Find six words that show life was hard.
My name's Ellen and I grew up in Manchester
in the 19th Century at the time of the Industrial
Revolution. I was born in 1853, and at that time,
Manchester had 108 cotton mills. It was called
Cottonopolis.
Life wasn't easy for children in those days, and
most children were dead by the age of five.
Some might say they were the lucky ones
because they didn't have to go to work in a mill.
By 1853, most people had moved from the countryside to the city for work, and the city was dirty and overcrowded. Three or four families often lived in the same house. We lived in one room in the basement of a house. It was damp, dark and cold and we only had one bed. The toilet was outside in the street, and we had to share it with all our neighbours. There wasn't any running water in the house either. We didn't have any clean drinking water, and many people died from typhoid fever or cholera. My eldest brother died of typhoid two months before I was born. My family had only lived in the city for a year and my mother wanted to move back to the countryside. My father decided they should stay in the city.
I was eight when I started work at the cotton mill. The noise was terrible and the air was filled with white dust from the cotton. I couldn't breathe and I wanted to run away.

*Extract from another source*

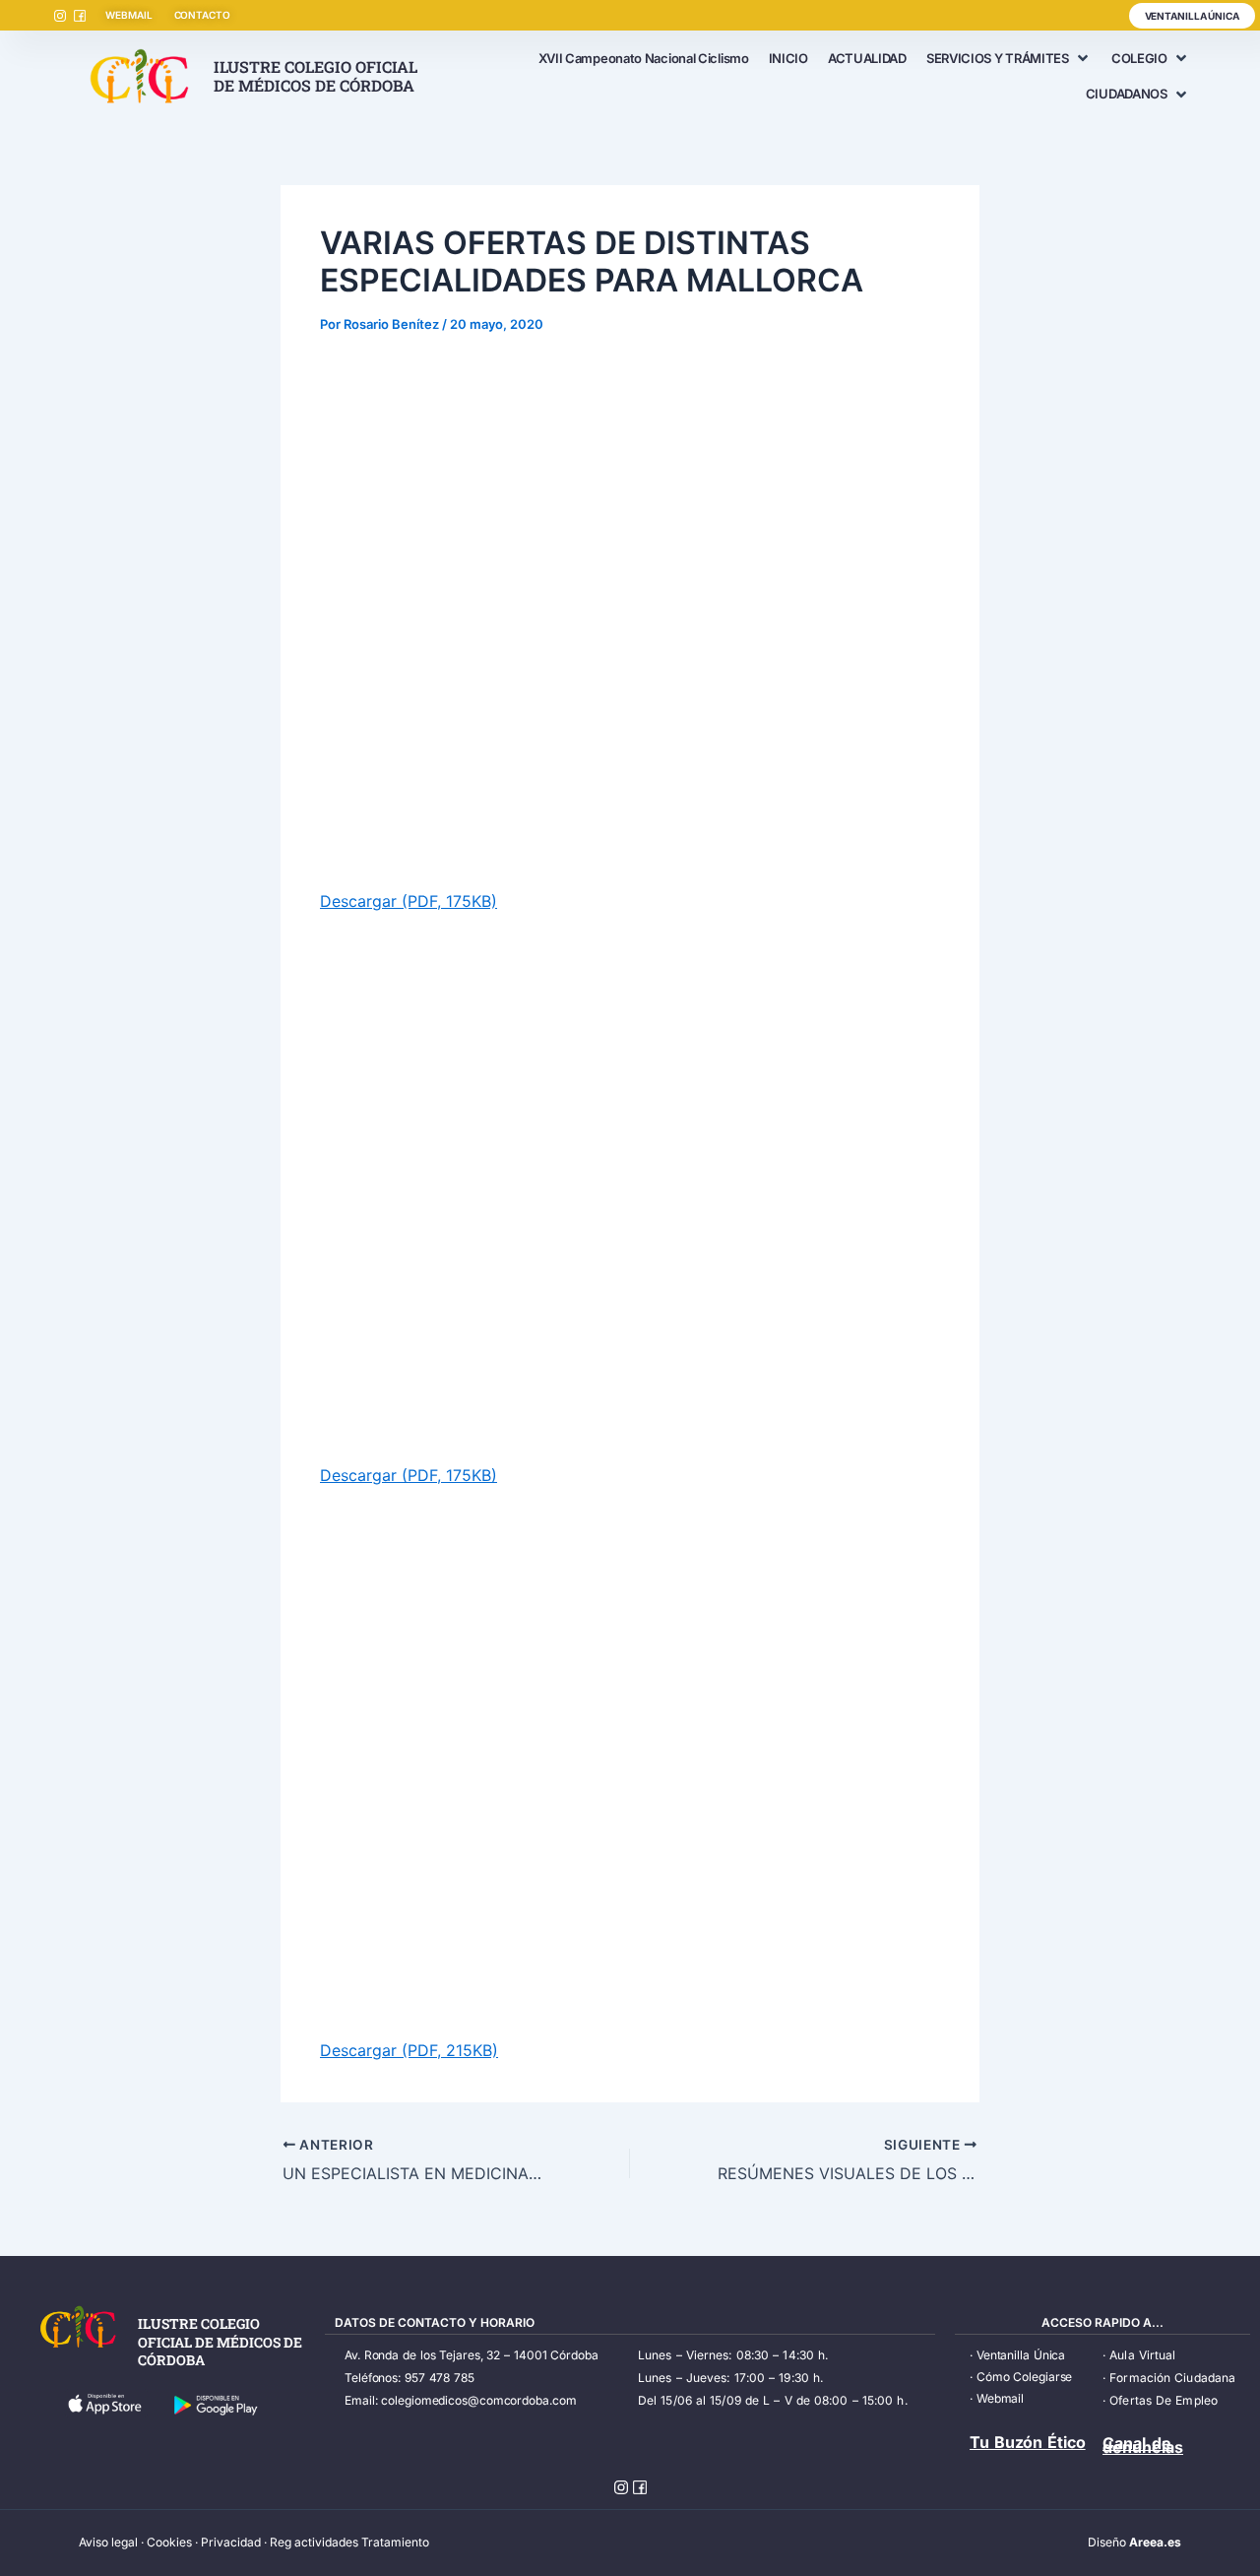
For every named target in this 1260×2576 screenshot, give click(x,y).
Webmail (1000, 2398)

The mill was a dangerous place for children. I knew that. On my first day, a little boy died. He was sitting under the machines collecting all the waste when the accident happened. The managers were supposed to stop the machines for cleaning, but they never did. Why should they? Boys like him had very little value.
One morning, after I had been working there for a few months, I had a terrible accident too. I was very tired that morning. I had been working for three hours when, for just a second, I closed my eyes and that's when it happened. A woman grabbed me and pulled me away from the machine, but it was too late, I had lost three fingers on my right hand. At the time I was pleased. 'Now I don't have to work anymore,' I thought. But no, I was wrong. They found me another job – a job where I didn't need a hand.